[Data for pointing at targets]
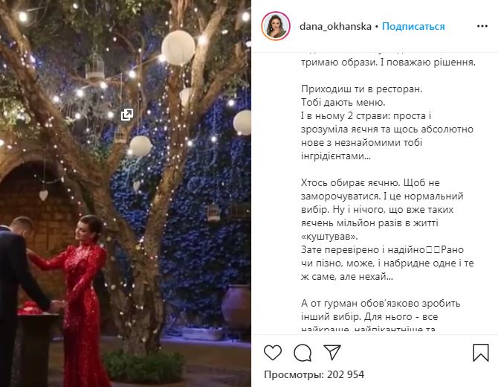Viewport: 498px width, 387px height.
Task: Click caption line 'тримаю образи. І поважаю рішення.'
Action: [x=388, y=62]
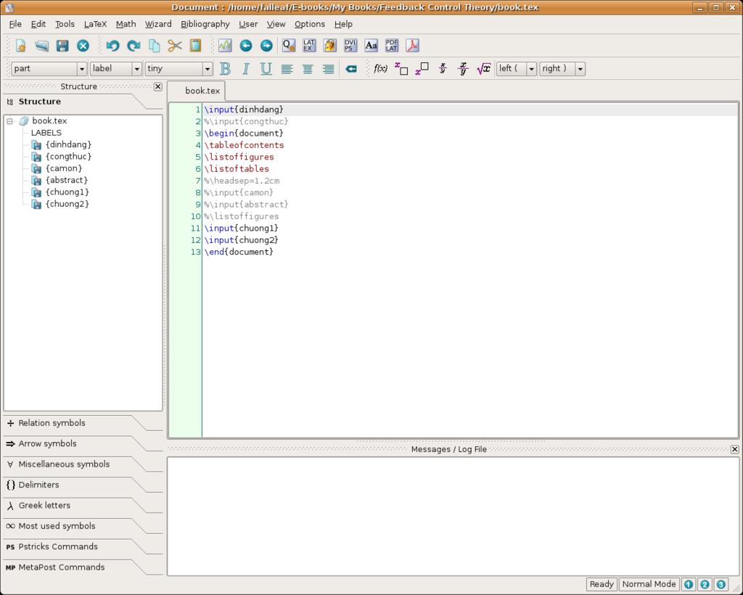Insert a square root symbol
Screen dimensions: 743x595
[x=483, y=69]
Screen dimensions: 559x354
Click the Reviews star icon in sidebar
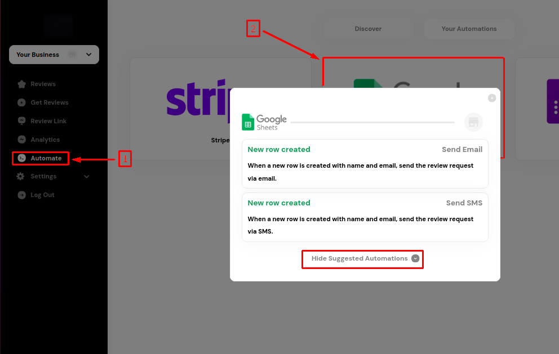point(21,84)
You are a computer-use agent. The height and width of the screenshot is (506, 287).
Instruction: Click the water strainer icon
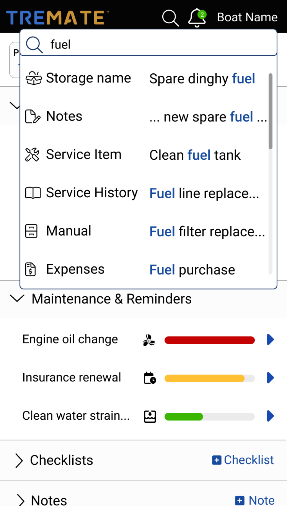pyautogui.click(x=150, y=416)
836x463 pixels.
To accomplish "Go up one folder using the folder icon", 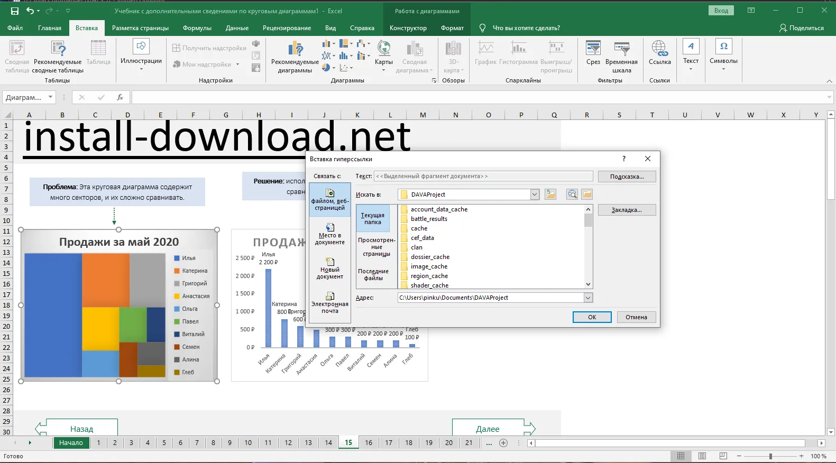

### STATED EXERCISE
Could you copy out the data above verbatim, from its very start down to the line containing "point(21,84)", with both ends included? Leave the pictures out.

### CORRECT RESULT
Viewport: 498px width, 387px height.
Task: Click caption line 'тримаю образи. І поважаю рішення.'
Action: [x=388, y=62]
Insert a square root symbol
Screen dimensions: 743x595
[x=483, y=69]
Screen dimensions: 559x354
Click the Reviews star icon in sidebar
point(21,84)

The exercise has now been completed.